Several options lie ahead for me.

  • – Keep following this path and see where it takes me.
  • – Double back
  • – Return to the slow lane and hope for someone to let me back into the middle lane
  • – Pull into the services and take a break
  • – Forge onward in the hope that the road conditions gets better and the traffic lulls.

It’s like a trip to a part of the seaside you’ve never been to before. The only images of which you have seen are postcards sent from those who have reached there before you. Will it be as idyllic , peaceful and serene as the pictures would have it? Or will it be garrish, overcrowded and awful akin to Blackpool or Skegness?

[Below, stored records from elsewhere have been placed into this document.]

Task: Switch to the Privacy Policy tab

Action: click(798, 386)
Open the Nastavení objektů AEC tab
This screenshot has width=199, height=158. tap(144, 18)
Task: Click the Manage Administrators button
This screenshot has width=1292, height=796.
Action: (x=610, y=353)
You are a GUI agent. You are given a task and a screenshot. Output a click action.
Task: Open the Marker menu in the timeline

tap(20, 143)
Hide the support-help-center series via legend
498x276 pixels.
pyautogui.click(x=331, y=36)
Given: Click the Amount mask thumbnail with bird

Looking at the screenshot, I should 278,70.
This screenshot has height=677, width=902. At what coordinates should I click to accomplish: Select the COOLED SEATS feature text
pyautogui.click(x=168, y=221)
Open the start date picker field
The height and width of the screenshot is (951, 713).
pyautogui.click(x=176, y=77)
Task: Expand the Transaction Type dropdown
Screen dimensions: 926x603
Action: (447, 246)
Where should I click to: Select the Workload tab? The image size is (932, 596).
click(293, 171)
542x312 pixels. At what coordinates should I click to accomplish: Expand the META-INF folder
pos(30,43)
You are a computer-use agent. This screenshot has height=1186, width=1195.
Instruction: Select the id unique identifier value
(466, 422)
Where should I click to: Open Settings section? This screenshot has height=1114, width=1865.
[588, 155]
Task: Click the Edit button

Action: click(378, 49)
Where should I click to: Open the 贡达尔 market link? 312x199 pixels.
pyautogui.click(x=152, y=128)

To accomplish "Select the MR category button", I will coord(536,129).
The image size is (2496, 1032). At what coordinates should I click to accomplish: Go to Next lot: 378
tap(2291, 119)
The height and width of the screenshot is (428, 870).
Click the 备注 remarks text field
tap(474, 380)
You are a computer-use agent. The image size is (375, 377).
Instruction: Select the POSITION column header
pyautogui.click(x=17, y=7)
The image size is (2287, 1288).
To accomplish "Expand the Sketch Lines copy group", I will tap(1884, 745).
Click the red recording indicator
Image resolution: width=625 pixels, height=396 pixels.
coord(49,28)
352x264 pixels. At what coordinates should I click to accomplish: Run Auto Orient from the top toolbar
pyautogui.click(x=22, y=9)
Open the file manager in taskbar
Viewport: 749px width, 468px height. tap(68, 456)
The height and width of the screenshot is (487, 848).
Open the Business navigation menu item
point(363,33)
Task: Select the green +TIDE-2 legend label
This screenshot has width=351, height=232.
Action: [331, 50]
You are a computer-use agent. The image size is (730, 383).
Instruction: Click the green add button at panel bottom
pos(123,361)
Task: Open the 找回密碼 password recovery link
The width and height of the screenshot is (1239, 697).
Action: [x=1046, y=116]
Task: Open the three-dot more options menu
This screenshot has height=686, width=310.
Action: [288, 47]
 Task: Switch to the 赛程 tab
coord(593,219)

The only way we can ever find out is to wait until we get there. When we reach our destination do we keep on driving? Or do we stay in a shitty B&B with flys in the lampshade and a peculiar smell coming from behind the wardrobe? Do we hope to find a more tranquil location? Or do we put up with the hordes of day trippers and kiss-me-quick hat wearing retirees in the hope that one day they will move on?

On my path, I intend to find that sleepy little seaside village. The one with the pub and the post office with a little giftshop. The one where few people go except perhaps to pick up a bottle of milk on their way to the caravan park. The one that only the locals and a few hard core surfers know about with the beautiful rolling sandy shoreline and occasional fishing boat. That way, when I get there, I can send you all postcards. Left turn ahead? Or do I turn right?